Mit dem Ausbruch des Frühlings beginnt jedes Jahr die Wiedergeburt und das Erwachen der Natur aus dem Winterschlaf. An diese Zeit knüpfen sich auch viele Feste wie Ostern, das als der Höhepunkt des Kirchenjahres gilt. Im Leben der Ungarndeutschen spielte Religiosität immer schon eine identitätsstärkende und wichtige Rolle. So verknüpfen sich mit dem kirchlichen Osterfestkreis auch viele ihrer Osterbräuche, die sogar die schwere Zeit nach der Vertreibung, als viele vorhin geschlossene ungarndeutsche Siedlungsgemeinschaften aufgelöst wurden, überstehen konnten und bis heute ausgeübt werden. Eine der bekanntesten ungarndeutschen Sitten dieser Art ist der Emmausgang in Bohl, der dort seit mehr als 150 Jahren ununterbrochen gefeiert wird. Der zählt seit 1996 nicht nur zum geistlich-kulturellen Kulturerbe des Komitates Branau (Baranya Megyei Értéktár), sondern wurde 2011 auf die Landesliste der „Hungarika” des Ungarischen Kulturerbes (Magyar Értéktár) aufgenommen.

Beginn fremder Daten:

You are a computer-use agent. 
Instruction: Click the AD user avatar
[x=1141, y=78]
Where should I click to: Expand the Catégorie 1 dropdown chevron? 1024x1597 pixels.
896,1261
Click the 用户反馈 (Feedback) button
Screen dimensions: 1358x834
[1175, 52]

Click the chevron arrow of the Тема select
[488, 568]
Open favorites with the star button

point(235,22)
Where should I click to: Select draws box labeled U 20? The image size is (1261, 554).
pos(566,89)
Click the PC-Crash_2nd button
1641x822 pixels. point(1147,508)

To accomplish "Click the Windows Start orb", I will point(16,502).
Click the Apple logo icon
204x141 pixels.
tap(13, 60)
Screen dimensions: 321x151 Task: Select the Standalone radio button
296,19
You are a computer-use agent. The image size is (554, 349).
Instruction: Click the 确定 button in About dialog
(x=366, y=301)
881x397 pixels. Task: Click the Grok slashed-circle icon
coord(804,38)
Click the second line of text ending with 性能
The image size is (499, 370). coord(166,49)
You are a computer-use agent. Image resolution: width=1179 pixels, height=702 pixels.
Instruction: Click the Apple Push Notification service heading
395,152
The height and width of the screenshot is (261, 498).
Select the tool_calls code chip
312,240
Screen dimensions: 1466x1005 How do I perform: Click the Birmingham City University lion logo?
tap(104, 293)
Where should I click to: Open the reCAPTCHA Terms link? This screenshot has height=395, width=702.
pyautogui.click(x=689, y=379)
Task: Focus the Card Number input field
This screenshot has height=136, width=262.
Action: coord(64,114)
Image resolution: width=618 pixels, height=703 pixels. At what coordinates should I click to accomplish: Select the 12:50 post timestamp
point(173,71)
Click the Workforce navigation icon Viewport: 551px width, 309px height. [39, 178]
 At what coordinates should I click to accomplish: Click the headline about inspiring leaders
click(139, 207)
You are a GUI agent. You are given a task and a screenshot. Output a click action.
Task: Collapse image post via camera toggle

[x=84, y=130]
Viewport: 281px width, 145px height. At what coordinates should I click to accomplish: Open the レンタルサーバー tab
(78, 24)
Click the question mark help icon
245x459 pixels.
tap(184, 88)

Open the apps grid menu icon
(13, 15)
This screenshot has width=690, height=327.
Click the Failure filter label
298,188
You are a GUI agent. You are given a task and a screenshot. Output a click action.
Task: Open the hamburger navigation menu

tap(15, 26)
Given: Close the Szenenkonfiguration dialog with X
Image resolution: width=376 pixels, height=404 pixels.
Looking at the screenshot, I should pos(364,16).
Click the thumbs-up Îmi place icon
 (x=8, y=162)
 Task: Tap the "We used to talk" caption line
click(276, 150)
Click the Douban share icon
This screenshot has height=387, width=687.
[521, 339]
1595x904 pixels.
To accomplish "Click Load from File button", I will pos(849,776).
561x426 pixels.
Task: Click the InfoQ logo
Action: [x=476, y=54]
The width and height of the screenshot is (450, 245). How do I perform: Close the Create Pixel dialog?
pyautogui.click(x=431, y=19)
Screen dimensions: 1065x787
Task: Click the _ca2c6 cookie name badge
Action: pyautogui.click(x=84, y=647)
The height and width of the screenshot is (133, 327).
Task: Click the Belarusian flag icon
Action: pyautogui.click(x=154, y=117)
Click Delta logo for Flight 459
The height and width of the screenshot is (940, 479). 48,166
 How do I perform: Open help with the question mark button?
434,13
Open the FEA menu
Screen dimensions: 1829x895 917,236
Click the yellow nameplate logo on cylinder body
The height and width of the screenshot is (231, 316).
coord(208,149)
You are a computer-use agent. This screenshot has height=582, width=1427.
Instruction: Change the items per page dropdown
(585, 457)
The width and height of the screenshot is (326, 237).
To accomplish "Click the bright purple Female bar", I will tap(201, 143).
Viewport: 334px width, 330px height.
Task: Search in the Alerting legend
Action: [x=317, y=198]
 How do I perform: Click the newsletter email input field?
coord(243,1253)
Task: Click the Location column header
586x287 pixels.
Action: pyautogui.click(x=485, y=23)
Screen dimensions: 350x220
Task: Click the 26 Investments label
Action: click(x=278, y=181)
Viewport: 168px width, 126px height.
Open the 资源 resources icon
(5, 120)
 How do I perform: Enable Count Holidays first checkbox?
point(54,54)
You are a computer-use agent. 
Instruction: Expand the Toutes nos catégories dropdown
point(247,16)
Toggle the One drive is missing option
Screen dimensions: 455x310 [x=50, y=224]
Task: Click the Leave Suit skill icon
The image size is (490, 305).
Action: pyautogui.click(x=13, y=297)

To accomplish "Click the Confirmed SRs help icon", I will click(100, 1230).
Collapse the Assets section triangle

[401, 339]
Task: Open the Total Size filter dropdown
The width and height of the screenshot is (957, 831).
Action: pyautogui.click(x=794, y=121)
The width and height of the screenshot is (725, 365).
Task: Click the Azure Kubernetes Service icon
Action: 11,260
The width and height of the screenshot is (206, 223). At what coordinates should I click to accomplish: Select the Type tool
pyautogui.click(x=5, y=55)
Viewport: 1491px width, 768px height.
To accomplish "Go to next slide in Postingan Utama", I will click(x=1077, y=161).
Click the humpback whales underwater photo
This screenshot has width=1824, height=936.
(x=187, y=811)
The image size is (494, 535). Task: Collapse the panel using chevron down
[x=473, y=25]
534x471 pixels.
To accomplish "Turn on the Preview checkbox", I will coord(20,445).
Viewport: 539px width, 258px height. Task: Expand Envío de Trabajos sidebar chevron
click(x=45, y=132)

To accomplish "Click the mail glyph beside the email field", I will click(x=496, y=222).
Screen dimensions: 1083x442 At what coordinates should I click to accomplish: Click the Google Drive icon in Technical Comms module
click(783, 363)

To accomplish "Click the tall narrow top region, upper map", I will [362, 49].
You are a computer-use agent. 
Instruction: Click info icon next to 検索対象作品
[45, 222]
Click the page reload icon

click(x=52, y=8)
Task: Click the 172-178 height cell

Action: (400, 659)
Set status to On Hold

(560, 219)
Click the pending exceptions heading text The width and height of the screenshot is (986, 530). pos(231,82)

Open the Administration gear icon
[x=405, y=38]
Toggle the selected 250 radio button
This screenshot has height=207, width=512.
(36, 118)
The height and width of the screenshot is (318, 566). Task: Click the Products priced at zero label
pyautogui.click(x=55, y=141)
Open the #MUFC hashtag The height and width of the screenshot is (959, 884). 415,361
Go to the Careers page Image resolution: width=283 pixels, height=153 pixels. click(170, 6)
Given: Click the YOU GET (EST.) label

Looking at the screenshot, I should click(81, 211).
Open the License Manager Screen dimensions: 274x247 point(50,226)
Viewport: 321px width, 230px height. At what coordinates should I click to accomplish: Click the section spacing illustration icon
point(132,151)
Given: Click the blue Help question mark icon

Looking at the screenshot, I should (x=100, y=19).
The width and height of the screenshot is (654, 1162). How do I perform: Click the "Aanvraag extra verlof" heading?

In diesem 2021 zu Ostern herausgegeben Fotobuch kann man über die Entstehung der Tradition des Emmausgangs in Bohl viel erfahren. Seit der Ansiedlung der deutschen Kolonisten im 18. Jahrhundert war in der heutigen Kleinstadt etwa 200 Jahre lang – bis zur Vertreibung – fast ausschließlich deutsches Wort zu hören (die Gemeinde hieß auch deshalb lange Deutschbohl). Auf den umliegenden Hottern fingen die Einwohner an, nachdem sie vom Grundherrn Iván Batthyány 1809 für Weinanbau eignende Grundstücke erhalten hatten, Trauben anzupflanzen, Wein herzustellen und Presshäuser zu bauen. In der Nähe der Kellerreihen wurde 1843 auf dem Kalvarienberg eine Kapelle erbaut, in der die Messen zu Ostermontag abgehalten und auch das Lukas-Evangelium über den Gang nach Emmaus vorgelesen wurden. Die Männer gingen nach der Messe mit ihren Freunden immer in die nahe liegenden Keller, um Wein zu trinken und sich zu amüsieren. Da sie sich wegen ihres „eigenen Emmausgangs” vom Mittagessen verspätet hatten, gesellten sich mit der Zeit auch die Frauen und Kinder zu ihnen. Der Emmausgang wurde von Jahr zu Jahr ein Anlass zum gemütlichen Beisammensein der Bohler. Der Brauch war sogar auch nach der Vertreibung der Deutschen von den in der Kleinstadt angesiedelten Ungarn schnell übernommen und von da an feierte man gemeinsam. Die jahrhundertealte Tradition wurde auch seit ihrer raschen Verbreitung ab Mitte des 19. Jahrhunderts in Bohl visuell, in Form von Fotografien – eigentlich parallel zur Verbreitung der Fotografie – dokumentiert. Dieses Fotobuch ist ein Ergebnis einer mühseligen Sammelarbeit von Archivfotos und neueren Bildern. Die im Buch befindlichen 100 Fotografien von den Bohler Kellerreihen und dem Emmausgang wurden vom bekannten örtlichen Fotografen, Peter Máy, sortiert und bearbeitet. Die Zusammenstellung des Buches erfolgte unter der fachlichen Mitwirkung seiner Frau Lydia Máy und seiner Tochter Lili Máy. Der Emmausgang ist ein familiäres, inniges Fest der Stadt, dessen Stimmung dieses Album durchaus wiedergibt.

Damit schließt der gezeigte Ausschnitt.